In many cases, RAID-0 can be an obvious win. For example,
imagine a large database file. Since ext2fs attempts to
cluster together all of the blocks of a file, chances
are good that it will end up on only one drive if RAID-linear
is used, but will get chopped into lots of stripes if RAID-0 is
used. Now imagine a number of (kernel) threads all trying
to random access to this database. Under RAID-linear, all
accesses would go to one disk, which would not be as efficient
as the parallel accesses that RAID-0 entails.
- Q:
How does RAID-0 handle a situation where the different stripe
partitions are different sizes? Are the stripes uniformly
distributed?
A:
To understand this, lets look at an example with three
partitions; one that is 50MB, one 90MB and one 125MB.

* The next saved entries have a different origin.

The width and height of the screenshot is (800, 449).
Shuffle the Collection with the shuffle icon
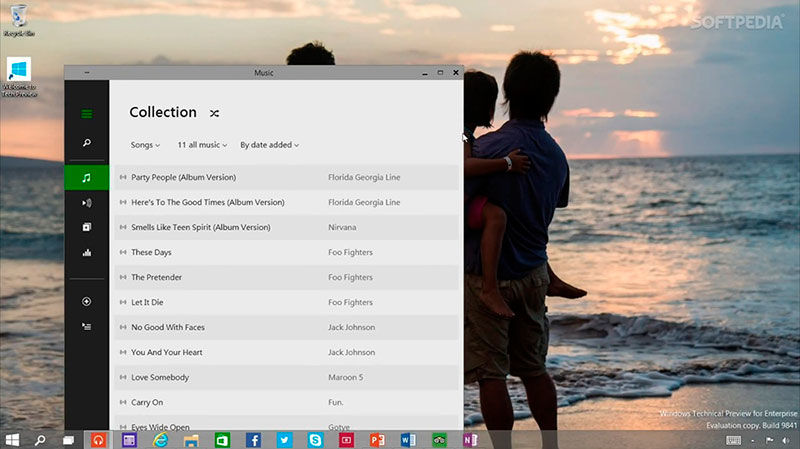[x=214, y=113]
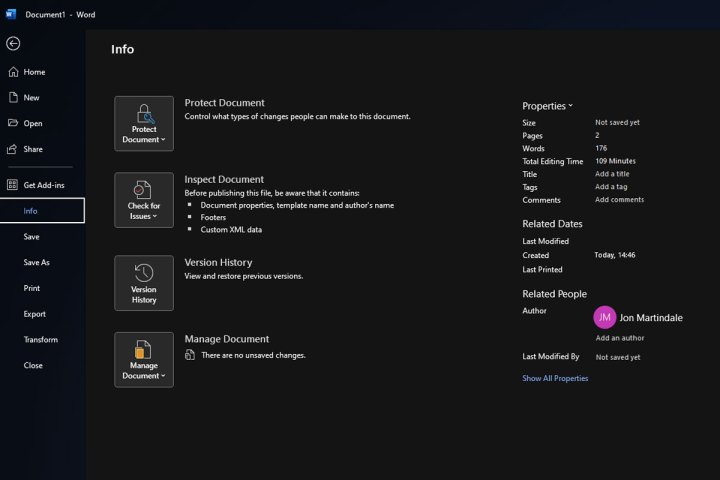This screenshot has width=720, height=480.
Task: Click the Share icon in sidebar
Action: click(x=13, y=149)
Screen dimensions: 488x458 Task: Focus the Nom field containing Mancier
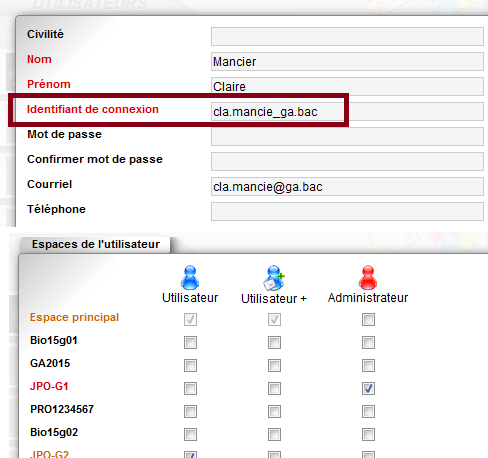pos(347,62)
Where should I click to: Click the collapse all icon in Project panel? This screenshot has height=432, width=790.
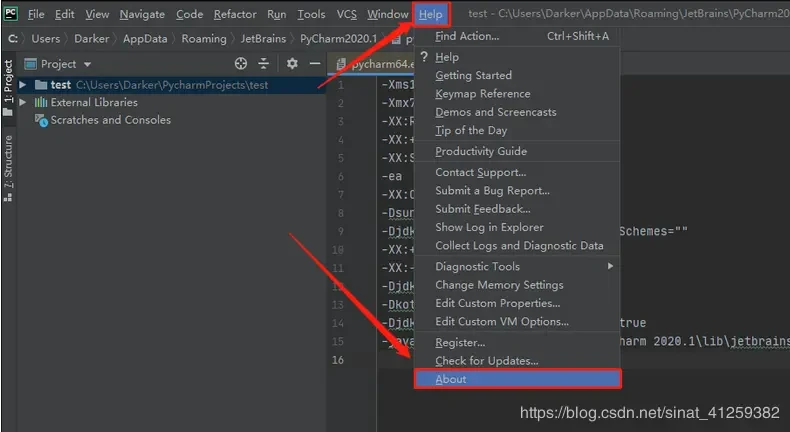click(x=265, y=63)
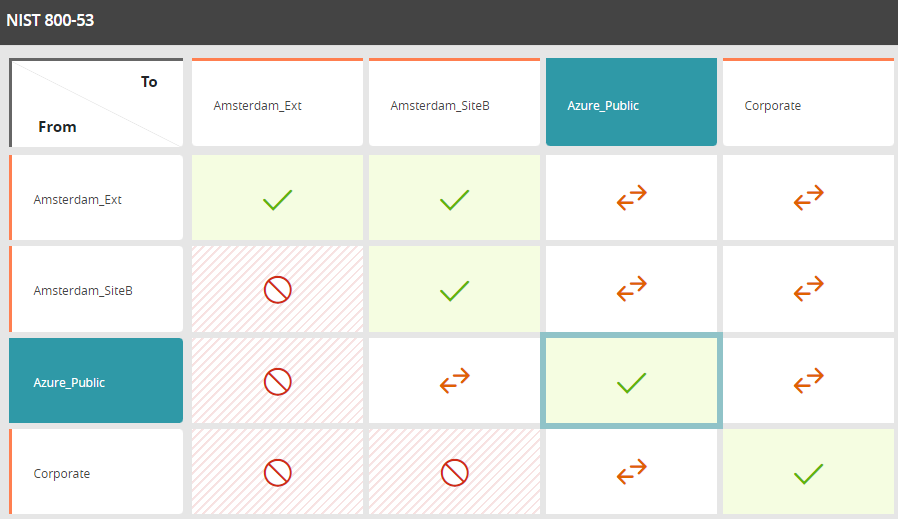
Task: Select highlighted Azure_Public to Azure_Public checkmark
Action: point(631,382)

Lets call D0 the 50MB disk, D1 the 90MB disk and D2 the 125MB
disk. When you start the device, the driver calculates 'strip
zones'. In this case, it finds 3 zones, defined like this:
Z0 : (D0/D1/D2) 3 x 50 = 150MB total in this zone
Z1 : (D1/D2) 2 x 40 = 80MB total in this zone
Z2 : (D2) 125-50-40 = 35MB total in this zone.
You can see that the total size of the zones is the size of the
virtual device, but, depending on the zone, the striping is
different. Z2 is rather inefficient, since there's only one
disk.
Since ext2fs and most other Unix
file systems distribute files all over the disk, you
have a 35/265 = 13% chance that a fill will end up
on Z2, and not get any of the benefits of striping.
(DOS tries to fill a disk from beginning to end, and thus,
the oldest files would end up on Z0. However, this
strategy leads to severe filesystem fragmentation,
which is why no one besides DOS does it this way.)
- Q:
I have some Brand X hard disks and a Brand Y controller.
and am considering using
md .
Does it significantly increase the throughput?
Is the performance really noticeable?
A:
The answer depends on the configuration that you use.
- Linux MD RAID-0 and RAID-linear performance:
If the system is heavily loaded with lots of I/O,
statistically, some of it will go to one disk, and
some to the others. Thus, performance will improve
over a single large disk. The actual improvement
depends a lot on the actual data, stripe sizes, and
other factors. In a system with low I/O usage,
the performance is equal to that of a single disk.
- Linux MD RAID-1 (mirroring) read performance:
MD implements read balancing. That is, the RAID-1
code will alternate between each of the (two or more)
disks in the mirror, making alternate reads to each.
In a low-I/O situation, this won't change performance
at all: you will have to wait for one disk to complete
the read.
But, with two disks in a high-I/O environment,
this could as much as double the read performance,
since reads can be issued to each of the disks in parallel.
For N disks in the mirror, this could improve performance
N-fold.
- Linux MD RAID-1 (mirroring) write performance:
Must wait for the write to occur to all of the disks
in the mirror. This is because a copy of the data
must be written to each of the disks in the mirror.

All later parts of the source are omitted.